Should parents’ religious beliefs allow them to refuse medical care for their children or avoid standard medical practices?
Religious Freedom Balanced With Responsibility
Kristen A. Feemster is a pediatric infectious diseases physician and health services researcher at the Children’s Hospital of Philadelphia and University of Pennsylvania School of Medicine.
As a nation, we value freedom of speech and religion, but we also have a responsibility to ensure that decisions based upon this freedom do not bring harm to others, especially those who are not able to make decisions themselves.
Parental autonomy gives parents the primary responsibility for deciding how to raise their children and keep them from harm’s way. Parents decide what their children eat, where they go to school, whether and when they watch television. Most important, parents impart values. But this private realm lies within a public sphere that also has a responsibility to ensure that children are safe and healthy.

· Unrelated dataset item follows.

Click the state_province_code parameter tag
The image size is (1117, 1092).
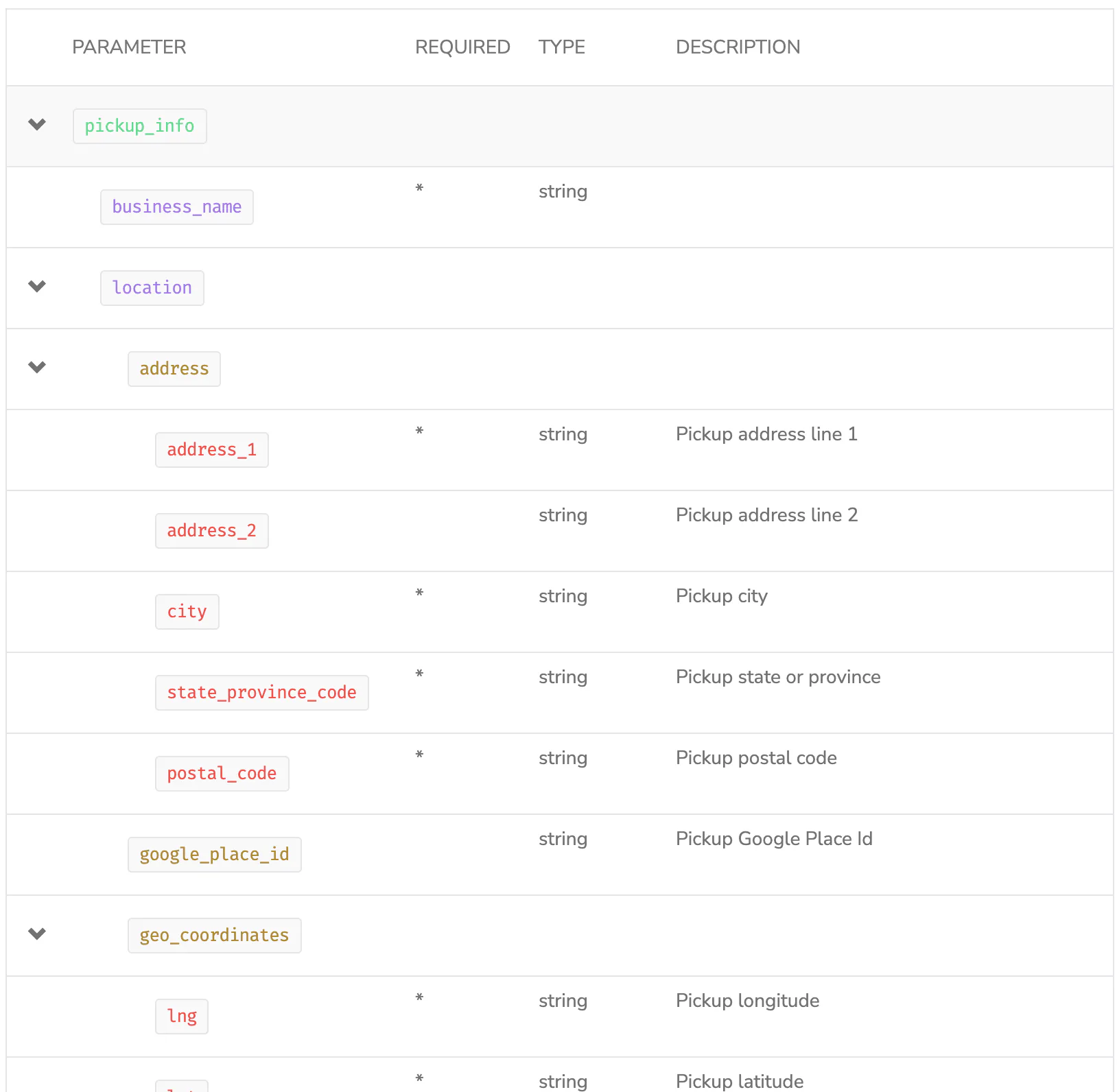point(262,693)
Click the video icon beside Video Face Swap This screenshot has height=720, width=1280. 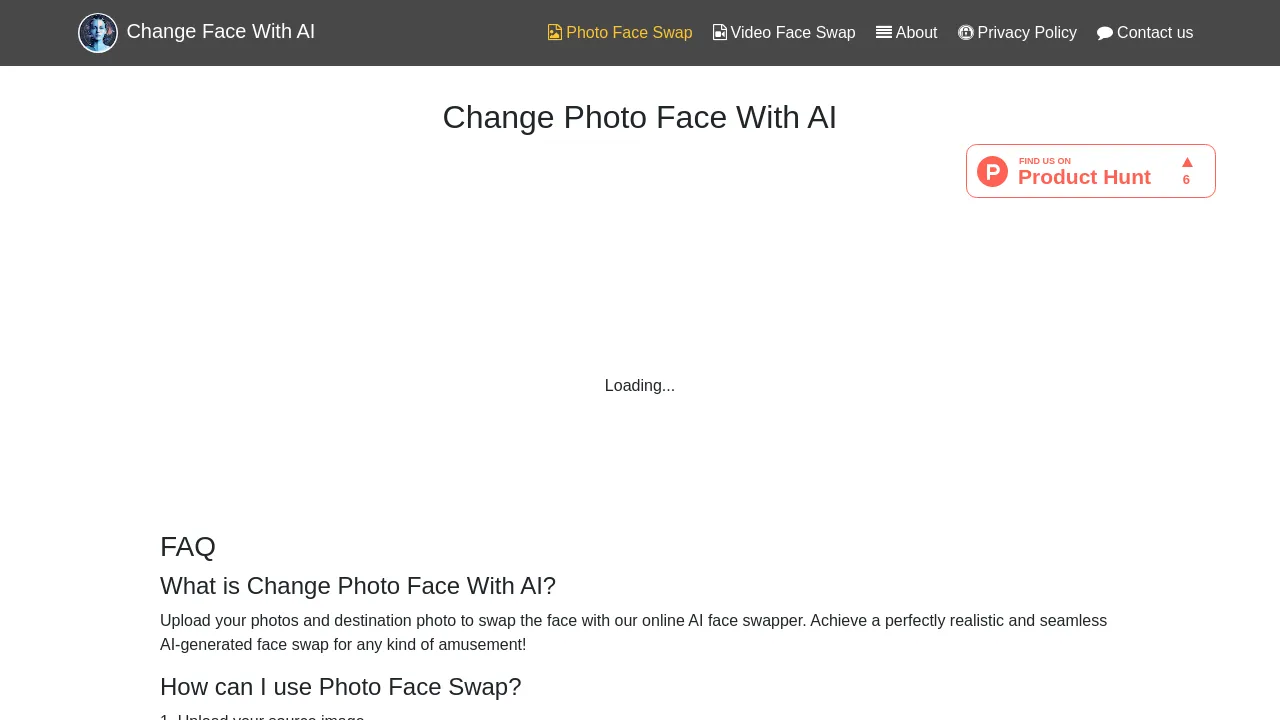click(x=719, y=32)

The private realm lies within a public sphere that also has a responsibility to ensure that children are safe and healthy.
As a pediatric health care provider, I am often confronted with the difficult question of whether the religious beliefs of parents should guide the treatment of their children, even if it means harm to the child. I know that our courts have found that the Constitution leaves room for society to protect children. “Parents may be free to become martyrs themselves, but it does not follow they are free … to make martyrs of their children,” the Supreme Courtruled in 1944, finding that religious freedom did not justify letting parents violate child labor laws. That decision was cited in 1990 by a Philadelphia court that permitted the imposition of compulsory vaccination during a measles outbreak in which five children associated with a faith healing religious group died. The same rationale applied in the 2013 prosecution of a Philadelphia couple practicing faith healing after two of their children died from untreated pneumonia.
These deaths were all preventable.
I see continued examples of preventable harm to children associated with the practice of religious beliefs. Since 2000, there have been 17 cases of herpes simplex virus infection in baby boys who had undergone a circumcision practice observed in some ultra-Orthodox Jewish communities. In these instances, parents may be aware of the risk associated with their decisions, but when it is a matter of life or death or there is potential for severe illness, society has an obligation to stand up on behalf of children who do not yet have their own informed voice.
This does not mean that it is impossible to respect the practice of religious beliefs while preventing harm. While religious belief systems may vary significantly, most share the general principles of respect for life and caring for others, especially for those who are most vulnerable. Our Constitution protects these practices. But that same Constitution has recognized that we are all responsible for ensuring that children have an opportunity for a safe and healthy life.